- _Activity_: Every line below between the one holding "Emulsão de acetato de polivinila" and the one holding "Entendendo o Monômero", inclusive, should be copied exactly, and no other line.

- _Information provided_:
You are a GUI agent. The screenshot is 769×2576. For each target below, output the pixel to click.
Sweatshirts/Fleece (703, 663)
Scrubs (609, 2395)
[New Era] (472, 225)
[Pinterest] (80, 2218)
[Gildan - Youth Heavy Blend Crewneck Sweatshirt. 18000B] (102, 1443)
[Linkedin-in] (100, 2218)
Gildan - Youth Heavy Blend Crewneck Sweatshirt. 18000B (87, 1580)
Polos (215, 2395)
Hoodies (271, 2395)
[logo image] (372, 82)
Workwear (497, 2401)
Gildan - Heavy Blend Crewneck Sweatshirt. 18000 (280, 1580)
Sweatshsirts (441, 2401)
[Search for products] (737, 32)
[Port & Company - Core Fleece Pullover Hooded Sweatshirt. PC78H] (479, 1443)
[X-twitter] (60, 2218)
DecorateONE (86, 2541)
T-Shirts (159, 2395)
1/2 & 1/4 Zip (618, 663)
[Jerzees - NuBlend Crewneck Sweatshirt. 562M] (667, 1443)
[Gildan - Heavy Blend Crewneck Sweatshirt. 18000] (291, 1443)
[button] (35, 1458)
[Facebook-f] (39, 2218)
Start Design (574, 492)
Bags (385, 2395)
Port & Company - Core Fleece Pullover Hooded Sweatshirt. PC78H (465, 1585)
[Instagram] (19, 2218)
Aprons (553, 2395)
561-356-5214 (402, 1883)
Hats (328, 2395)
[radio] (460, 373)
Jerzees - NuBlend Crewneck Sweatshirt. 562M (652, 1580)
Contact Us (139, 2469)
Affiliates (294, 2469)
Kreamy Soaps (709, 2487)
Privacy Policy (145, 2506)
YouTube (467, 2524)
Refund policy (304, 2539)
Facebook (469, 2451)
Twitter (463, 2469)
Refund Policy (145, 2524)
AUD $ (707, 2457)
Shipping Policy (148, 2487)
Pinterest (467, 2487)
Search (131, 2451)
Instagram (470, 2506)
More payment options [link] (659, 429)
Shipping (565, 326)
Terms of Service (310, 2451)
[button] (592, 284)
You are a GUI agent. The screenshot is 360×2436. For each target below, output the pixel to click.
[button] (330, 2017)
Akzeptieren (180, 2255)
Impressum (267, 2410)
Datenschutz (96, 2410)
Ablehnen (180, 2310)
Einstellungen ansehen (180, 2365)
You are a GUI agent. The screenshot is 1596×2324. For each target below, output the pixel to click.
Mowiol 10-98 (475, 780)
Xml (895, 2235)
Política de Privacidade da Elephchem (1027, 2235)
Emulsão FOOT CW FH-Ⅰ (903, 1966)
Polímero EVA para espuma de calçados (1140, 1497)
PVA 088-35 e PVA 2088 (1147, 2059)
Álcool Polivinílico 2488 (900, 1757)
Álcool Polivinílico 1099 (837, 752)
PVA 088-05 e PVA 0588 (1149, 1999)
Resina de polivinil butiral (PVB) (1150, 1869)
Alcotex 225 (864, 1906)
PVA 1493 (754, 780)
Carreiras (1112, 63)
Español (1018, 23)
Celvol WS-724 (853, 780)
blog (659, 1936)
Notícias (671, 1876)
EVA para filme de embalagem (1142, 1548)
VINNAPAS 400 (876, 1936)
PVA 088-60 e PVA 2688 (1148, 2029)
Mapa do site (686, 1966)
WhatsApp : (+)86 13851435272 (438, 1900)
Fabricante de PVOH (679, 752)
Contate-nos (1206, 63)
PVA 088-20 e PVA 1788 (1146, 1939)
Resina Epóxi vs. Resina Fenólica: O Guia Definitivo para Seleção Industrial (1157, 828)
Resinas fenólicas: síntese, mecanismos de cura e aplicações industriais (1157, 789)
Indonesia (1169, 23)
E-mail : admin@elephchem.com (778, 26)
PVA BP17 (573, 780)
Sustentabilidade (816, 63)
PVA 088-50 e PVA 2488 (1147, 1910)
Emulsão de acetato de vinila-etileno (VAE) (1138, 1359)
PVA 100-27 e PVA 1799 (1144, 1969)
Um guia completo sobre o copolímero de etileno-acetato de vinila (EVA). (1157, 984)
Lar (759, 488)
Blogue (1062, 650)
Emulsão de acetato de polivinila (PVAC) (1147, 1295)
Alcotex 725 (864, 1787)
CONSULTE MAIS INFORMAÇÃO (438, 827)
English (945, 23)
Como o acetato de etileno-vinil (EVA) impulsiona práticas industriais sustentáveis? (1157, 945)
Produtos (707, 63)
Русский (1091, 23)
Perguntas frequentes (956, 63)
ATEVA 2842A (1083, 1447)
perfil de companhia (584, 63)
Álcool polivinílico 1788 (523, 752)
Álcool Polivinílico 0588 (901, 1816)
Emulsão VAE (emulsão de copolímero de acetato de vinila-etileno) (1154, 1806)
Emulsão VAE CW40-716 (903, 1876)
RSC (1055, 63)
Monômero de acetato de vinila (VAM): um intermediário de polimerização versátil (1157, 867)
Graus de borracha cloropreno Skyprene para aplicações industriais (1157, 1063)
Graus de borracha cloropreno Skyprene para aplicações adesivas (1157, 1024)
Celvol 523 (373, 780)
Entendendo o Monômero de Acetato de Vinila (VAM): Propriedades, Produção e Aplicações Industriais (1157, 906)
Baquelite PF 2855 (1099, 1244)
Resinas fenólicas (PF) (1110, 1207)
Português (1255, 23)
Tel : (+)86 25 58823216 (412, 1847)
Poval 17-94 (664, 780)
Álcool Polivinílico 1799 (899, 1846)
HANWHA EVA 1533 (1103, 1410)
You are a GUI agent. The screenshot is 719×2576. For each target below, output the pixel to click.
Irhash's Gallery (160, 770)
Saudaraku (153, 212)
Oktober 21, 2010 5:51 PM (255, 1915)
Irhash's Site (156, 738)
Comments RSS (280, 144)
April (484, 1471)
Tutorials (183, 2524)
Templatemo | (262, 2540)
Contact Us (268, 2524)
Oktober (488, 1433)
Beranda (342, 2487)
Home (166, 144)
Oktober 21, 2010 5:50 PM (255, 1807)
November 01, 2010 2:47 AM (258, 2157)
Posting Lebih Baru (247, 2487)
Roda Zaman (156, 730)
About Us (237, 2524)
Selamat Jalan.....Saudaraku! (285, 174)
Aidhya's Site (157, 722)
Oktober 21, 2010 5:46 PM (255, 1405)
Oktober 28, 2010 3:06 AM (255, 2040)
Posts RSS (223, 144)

- _Solution below_:
Emulsão de acetato de polivinila (PVAC) (1147, 1295)
Alcotex 725 (864, 1787)
CONSULTE MAIS INFORMAÇÃO (438, 827)
English (945, 23)
Como o acetato de etileno-vinil (EVA) impulsiona práticas industriais sustentáveis? (1157, 945)
Produtos (707, 63)
Русский (1091, 23)
Perguntas frequentes (956, 63)
ATEVA 2842A (1083, 1447)
perfil de companhia (584, 63)
Álcool polivinílico 1788 (523, 752)
Álcool Polivinílico 0588 (901, 1816)
Emulsão VAE (emulsão de copolímero de acetato de vinila-etileno) (1154, 1806)
Emulsão VAE CW40-716 (903, 1876)
RSC (1055, 63)
Monômero de acetato de vinila (VAM): um intermediário de polimerização versátil (1157, 867)
Graus de borracha cloropreno Skyprene para aplicações industriais (1157, 1063)
Graus de borracha cloropreno Skyprene para aplicações adesivas (1157, 1024)
Celvol 523 (373, 780)
Entendendo o Monômero de Acetato de Vinila (VAM): Propriedades, Produção e Aplicações Industriais (1157, 906)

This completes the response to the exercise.